Data items

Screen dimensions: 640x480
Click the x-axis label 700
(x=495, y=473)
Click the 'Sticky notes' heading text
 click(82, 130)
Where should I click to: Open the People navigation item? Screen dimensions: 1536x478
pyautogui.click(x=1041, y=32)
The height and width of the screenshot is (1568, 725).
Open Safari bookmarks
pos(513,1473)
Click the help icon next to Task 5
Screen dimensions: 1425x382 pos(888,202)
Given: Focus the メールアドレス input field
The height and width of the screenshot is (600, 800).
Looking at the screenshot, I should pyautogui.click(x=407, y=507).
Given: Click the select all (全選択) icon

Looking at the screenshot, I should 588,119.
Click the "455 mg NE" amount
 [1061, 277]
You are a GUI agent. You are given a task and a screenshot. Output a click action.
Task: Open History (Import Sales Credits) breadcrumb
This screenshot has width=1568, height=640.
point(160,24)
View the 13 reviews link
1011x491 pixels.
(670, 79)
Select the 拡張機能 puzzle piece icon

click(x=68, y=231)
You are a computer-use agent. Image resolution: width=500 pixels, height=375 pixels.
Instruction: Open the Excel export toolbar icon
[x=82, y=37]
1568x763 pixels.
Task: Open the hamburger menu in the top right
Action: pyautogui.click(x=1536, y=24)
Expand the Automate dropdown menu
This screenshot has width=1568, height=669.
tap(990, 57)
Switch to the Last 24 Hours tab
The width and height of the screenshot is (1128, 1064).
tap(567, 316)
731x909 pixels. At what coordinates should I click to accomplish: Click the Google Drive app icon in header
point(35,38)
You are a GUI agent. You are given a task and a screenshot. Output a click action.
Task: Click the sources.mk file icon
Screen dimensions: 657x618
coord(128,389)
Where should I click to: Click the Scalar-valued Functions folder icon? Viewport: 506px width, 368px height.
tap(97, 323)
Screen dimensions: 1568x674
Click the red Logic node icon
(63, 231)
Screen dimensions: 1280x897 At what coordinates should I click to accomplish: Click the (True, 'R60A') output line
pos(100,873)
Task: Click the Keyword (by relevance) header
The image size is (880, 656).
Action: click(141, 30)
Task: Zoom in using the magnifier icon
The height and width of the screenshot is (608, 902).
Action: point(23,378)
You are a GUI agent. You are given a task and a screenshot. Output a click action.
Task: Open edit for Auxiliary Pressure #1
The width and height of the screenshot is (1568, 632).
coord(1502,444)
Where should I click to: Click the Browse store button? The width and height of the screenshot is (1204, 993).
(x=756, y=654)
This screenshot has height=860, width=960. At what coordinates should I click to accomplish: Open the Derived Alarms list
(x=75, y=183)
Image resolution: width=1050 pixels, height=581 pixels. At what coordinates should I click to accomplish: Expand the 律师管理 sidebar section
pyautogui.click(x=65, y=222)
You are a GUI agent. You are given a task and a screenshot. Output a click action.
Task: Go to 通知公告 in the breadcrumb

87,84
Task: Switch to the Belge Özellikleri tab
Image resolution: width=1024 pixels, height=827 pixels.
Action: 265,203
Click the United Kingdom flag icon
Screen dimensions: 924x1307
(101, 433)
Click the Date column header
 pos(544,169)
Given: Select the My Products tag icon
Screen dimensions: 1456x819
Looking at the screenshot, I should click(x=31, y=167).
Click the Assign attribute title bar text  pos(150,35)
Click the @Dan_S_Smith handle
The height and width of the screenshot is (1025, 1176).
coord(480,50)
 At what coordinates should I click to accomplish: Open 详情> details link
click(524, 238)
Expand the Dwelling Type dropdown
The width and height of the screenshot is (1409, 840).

Activity - Copy, word for word, the line that contains "Screen dimensions: 1456x819" and every line after it through the end of the records, and nothing else.

Exercise response -
Screen dimensions: 1456x819
Looking at the screenshot, I should click(x=31, y=167).
Click the Assign attribute title bar text  pos(150,35)
Click the @Dan_S_Smith handle
The height and width of the screenshot is (1025, 1176).
coord(480,50)
 At what coordinates should I click to accomplish: Open 详情> details link
click(524, 238)
Expand the Dwelling Type dropdown
The width and height of the screenshot is (1409, 840).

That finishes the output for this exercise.